** Start DATA SECTION **

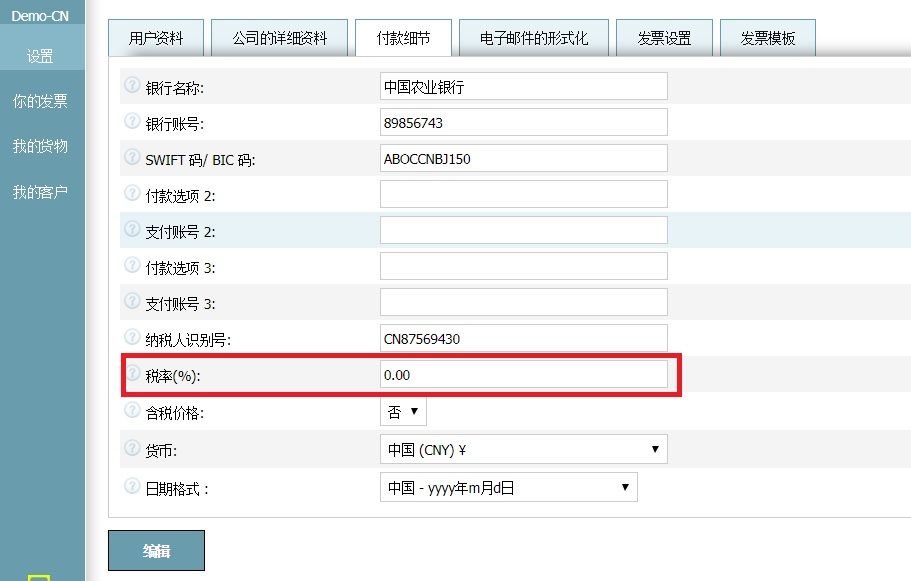Click the help icon for 纳税人识别号
Image resolution: width=911 pixels, height=581 pixels.
coord(130,338)
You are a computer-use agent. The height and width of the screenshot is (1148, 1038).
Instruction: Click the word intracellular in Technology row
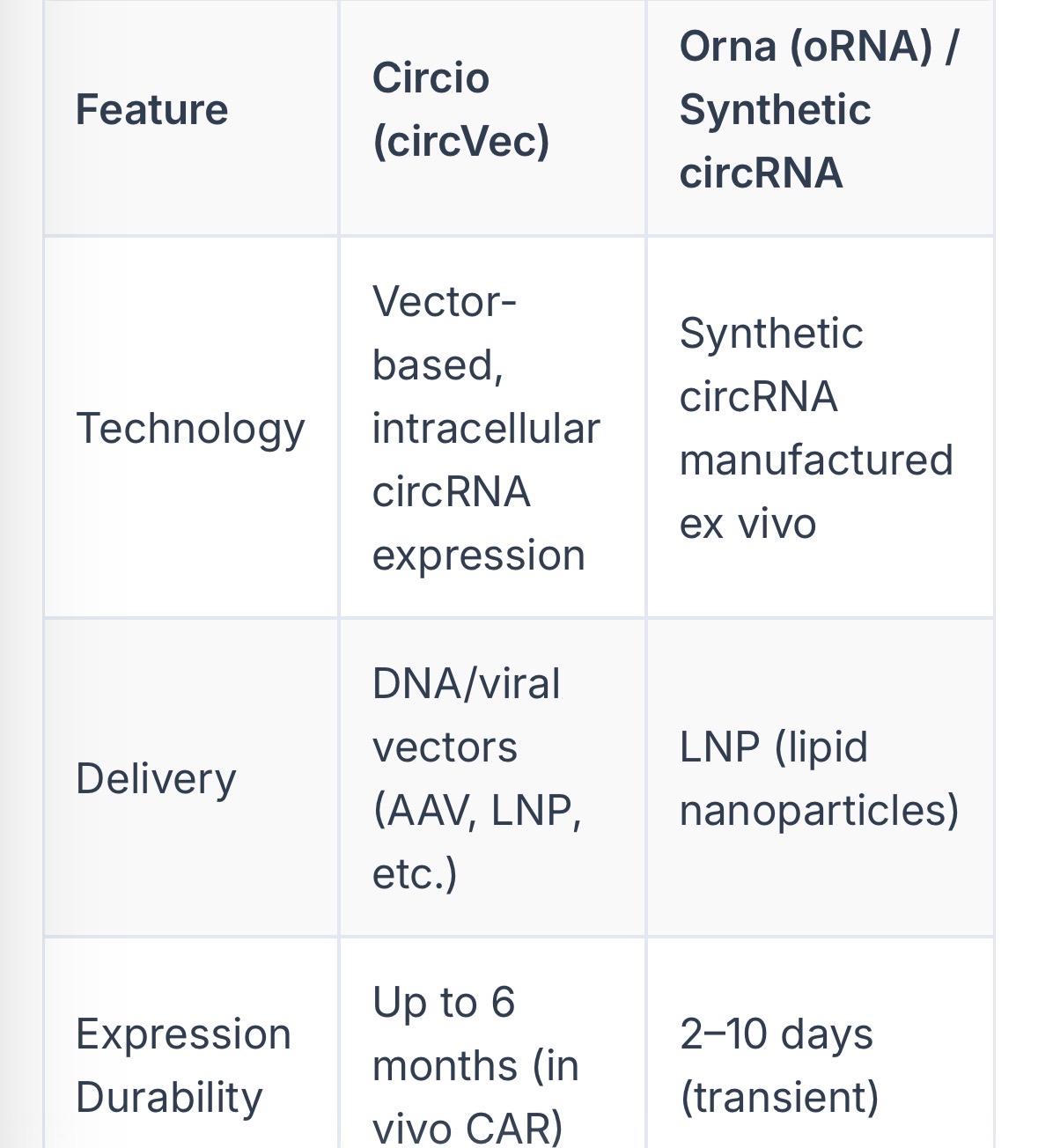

** End DATA SECTION **

▸ **WHAT THE EXERCISE ASKS**: Copy these lines again, swapping "Technology" for "Engineering" and changing nothing else. Omit the pictures from your answer.

▸ **EXPECTED ANSWER**:
Click the help icon for 纳税人识别号
Image resolution: width=911 pixels, height=581 pixels.
coord(130,338)
You are a computer-use agent. The height and width of the screenshot is (1148, 1038).
Instruction: Click the word intracellular in Engineering row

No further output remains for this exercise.